A week or more of indecision ahead on Lattelecom

On March 12, a Latvian government working group will hear the half-mother TeliaSonera's arguments, yet again, for buying the remaining government stakes in Lattelecom (51 %)  and LMT (28 %, depending how you calculate it) for a mere 500 million LVL (the price, at least, of a nice bridge*). This will concern the augmented offer which includes a promise to split Lattelecom into wholesale and retail units , plus to place some of TeliaSonera's R&D in Latvia. 
Presenting the case will be the Swedish Sisyphus (the legendary Greek dude condemned to rolling this huge rock up a hill repeatedly, only to have it roll back again) Kenneth Karlberg TeliaSonera's head of Mobility.  Kenneth knows the routine, he will still know it when he retires in 15 years and hands off the task of dealing with the indecisive Latvians to his succesor. 
Whatever the working group recommends (I suspect it will be a) nothing or b) send them svenssons to hell) will then be presented to the government (the Cabinet of Ministers) for their March 18 meeting. I would bet a modest amount that the government, too, will table this (do nothing) or, unremarkably, reject the Swedes yet again.
I was just reading in the latest WIRED magazine that autism may not be a disease but simply a different way that people's brains are put together (i.e. to prefer mumbling, head banging and deriving multi-digit prime numbers instantly to what we consider normal). Anyway, the majority way of wiring brains is called neurotypical (i.e. the way most people are).
Why do I bring this up? I think the reason that Kenneth Sisyphus Karlberg isn't getting anywhere, and that Nils Melngailis has been hounded (by non-barking hounds) from the post of CEO, along with The Blackstone Group being shown the door, is that the Latvian government is not neurotypical. Whatever and however these people think, is not of this planet and may involve bizarre combinations and assumptions.
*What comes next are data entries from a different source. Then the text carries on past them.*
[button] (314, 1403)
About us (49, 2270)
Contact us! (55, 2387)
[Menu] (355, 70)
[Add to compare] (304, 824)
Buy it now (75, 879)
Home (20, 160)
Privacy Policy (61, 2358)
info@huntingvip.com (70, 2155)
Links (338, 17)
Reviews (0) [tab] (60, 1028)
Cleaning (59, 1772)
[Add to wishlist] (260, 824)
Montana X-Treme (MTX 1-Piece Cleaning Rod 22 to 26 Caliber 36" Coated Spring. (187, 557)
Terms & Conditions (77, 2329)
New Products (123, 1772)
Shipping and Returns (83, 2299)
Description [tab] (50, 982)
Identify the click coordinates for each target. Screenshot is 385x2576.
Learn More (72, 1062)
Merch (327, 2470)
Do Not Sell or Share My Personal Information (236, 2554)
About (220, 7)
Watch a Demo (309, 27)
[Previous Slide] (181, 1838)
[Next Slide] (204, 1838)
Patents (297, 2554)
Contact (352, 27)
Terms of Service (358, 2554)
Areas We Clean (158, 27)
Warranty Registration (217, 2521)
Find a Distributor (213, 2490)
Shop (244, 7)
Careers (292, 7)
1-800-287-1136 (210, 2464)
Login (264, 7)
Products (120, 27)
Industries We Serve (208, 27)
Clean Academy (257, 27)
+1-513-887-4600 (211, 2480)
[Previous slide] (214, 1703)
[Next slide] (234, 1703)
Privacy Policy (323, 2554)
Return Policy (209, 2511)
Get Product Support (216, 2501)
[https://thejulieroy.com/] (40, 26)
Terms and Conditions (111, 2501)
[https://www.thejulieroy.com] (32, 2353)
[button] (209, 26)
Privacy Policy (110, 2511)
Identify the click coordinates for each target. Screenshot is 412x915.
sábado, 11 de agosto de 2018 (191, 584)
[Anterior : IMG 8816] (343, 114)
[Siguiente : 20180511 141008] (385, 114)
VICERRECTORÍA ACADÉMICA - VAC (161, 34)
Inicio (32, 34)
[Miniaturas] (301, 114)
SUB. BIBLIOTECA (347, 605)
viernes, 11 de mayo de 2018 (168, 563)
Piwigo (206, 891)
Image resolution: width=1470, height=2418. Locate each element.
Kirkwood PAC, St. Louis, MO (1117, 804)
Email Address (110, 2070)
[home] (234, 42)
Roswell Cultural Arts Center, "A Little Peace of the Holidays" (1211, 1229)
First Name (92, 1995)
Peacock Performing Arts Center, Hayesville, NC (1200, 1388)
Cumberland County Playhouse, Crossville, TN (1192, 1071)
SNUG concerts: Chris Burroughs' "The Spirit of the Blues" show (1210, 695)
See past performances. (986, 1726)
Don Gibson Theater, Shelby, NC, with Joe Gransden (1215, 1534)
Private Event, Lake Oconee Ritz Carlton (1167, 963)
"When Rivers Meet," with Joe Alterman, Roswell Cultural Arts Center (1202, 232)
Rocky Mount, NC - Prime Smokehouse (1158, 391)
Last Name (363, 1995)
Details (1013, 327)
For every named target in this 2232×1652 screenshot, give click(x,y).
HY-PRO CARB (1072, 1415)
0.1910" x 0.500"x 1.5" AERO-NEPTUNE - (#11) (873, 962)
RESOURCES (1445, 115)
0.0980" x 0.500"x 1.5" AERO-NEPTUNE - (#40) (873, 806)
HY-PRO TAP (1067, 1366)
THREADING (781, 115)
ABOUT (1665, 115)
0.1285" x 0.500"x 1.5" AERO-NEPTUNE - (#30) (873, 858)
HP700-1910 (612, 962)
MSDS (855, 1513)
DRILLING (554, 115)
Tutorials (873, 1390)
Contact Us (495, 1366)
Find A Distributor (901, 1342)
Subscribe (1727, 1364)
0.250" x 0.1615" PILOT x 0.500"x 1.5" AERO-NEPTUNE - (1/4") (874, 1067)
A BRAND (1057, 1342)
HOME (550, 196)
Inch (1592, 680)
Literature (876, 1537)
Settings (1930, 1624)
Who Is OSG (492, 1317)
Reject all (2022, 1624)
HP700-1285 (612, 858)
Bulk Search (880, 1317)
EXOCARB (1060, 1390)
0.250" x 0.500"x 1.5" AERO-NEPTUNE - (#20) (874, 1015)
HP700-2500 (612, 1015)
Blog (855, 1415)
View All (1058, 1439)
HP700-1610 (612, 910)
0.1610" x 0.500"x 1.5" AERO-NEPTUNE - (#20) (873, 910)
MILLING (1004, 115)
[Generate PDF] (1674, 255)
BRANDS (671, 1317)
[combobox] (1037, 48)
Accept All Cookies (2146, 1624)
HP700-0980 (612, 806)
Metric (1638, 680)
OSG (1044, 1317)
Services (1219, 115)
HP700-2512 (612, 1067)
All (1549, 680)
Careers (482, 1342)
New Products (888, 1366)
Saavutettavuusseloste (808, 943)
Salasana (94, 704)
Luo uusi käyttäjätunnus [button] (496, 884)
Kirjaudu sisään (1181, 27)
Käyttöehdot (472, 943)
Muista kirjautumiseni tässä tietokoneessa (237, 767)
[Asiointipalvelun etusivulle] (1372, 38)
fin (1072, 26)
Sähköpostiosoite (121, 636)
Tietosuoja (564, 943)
Like autistic folks, they have not responded (so I am told) to any written communications (although many real autistics prefer, if they are able, to write rather than speak). The government may well be seeing(behind TeliaSonera's offer) some kind of non-obvious threat, or it may have its own scheme of what to do with Lattelecom in mind, perhaps with regard to hidden local interests. That could involve running the company into the ground in order to "get" it on the cheap, but then again, what, exactly, would one get? Maybe a barely profitable fixed network operator with 500 000 customers ( 120 000 lost in coming years to mobile for fixed substitution). It takes non-neurotypical thinking to understand what is going on.
It should be an interesting, though in many ways predictable 10 days ahead. I hope I am wrong, but hope is the last to fade, isn't it? :)

*the so-called Southern Bridge now being built across the Daugava, the river that bisects Riga, is estimate to cost around LVL 500 million, by my reckoning, the same or more in present day dollars than the huge Verrazano Narrows Bridge in New York, which was the costliest bridge in the US at USD 320 million when finished in 1964.